The Uruguayan network of Black activist groups, the Affirmative Action Coordinator for the Afro-Uruguayan Population (CAAPA), has noted on its blog page that Afro-Uruguayan women to this day represent 47 percent of the nation’s domestic industry and that the Black population, in general, mostly lacks higher-earning labor market skills. Some 47 percent of Afro-Uruguayans never complete primary school and only 25 percent of the population attends university.

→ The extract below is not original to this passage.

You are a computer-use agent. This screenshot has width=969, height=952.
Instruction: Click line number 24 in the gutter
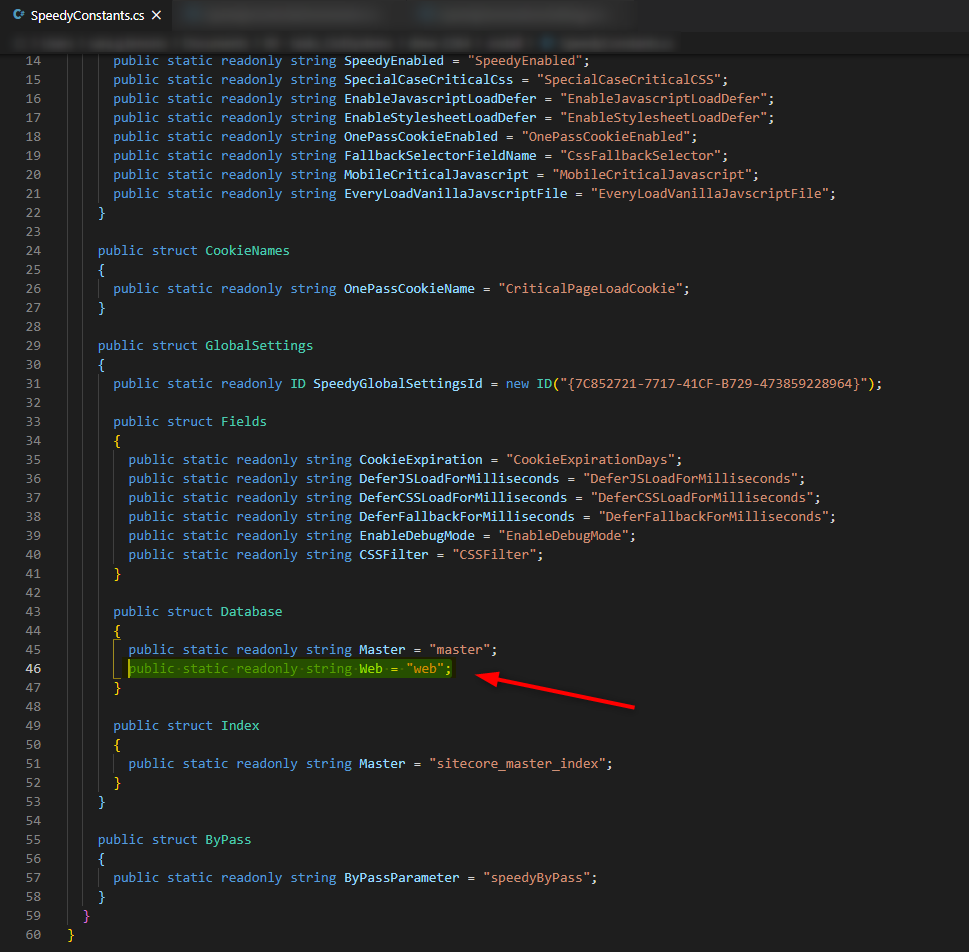pyautogui.click(x=33, y=249)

With these statistics in mind, CAAPA helped put forward new legislation that aims to advance the lives of Afro-Uruguayans. The Affirmative Action Law for People of African Descent passed in the country’s congressional House of Representatives; in 2013, it will come to a vote in the national Senate. The law is designed to address ongoing problems in education and employment for Blacks in Uruguay. Under the new affirmative action law, Afro-

Uruguayans would be mandated to have some 8 percent of government job vacancies set aside for them. Quotas would be set aside so that Blacks in Uruguay would be awarded more scholarships and have better access to vocational training. This bill would also mandate teaching about Afro-Uruguayan history in schools.

“It is hereby recognized that the Black population that has inhabited this country has historically been the victim of racial discrimination and stigmatization since the time of slave trafficking and the slave trade–facts which today could constitute crimes against humanity under International Law,” Article 1 of the law states. “This act is an act of reparation for historical discrimination.”

The law was unanimously approved in the House, with all 67 representatives voting for its passage. “The discussion in the Senate will take place next year–if God and the Orishas want it so,” commented Afro-Uruguayan author, activist and Umbanda spiritualist Susana Andrade. “It doesn’t look like it will be as easy to get it through the Senate as it has been in the House, though.”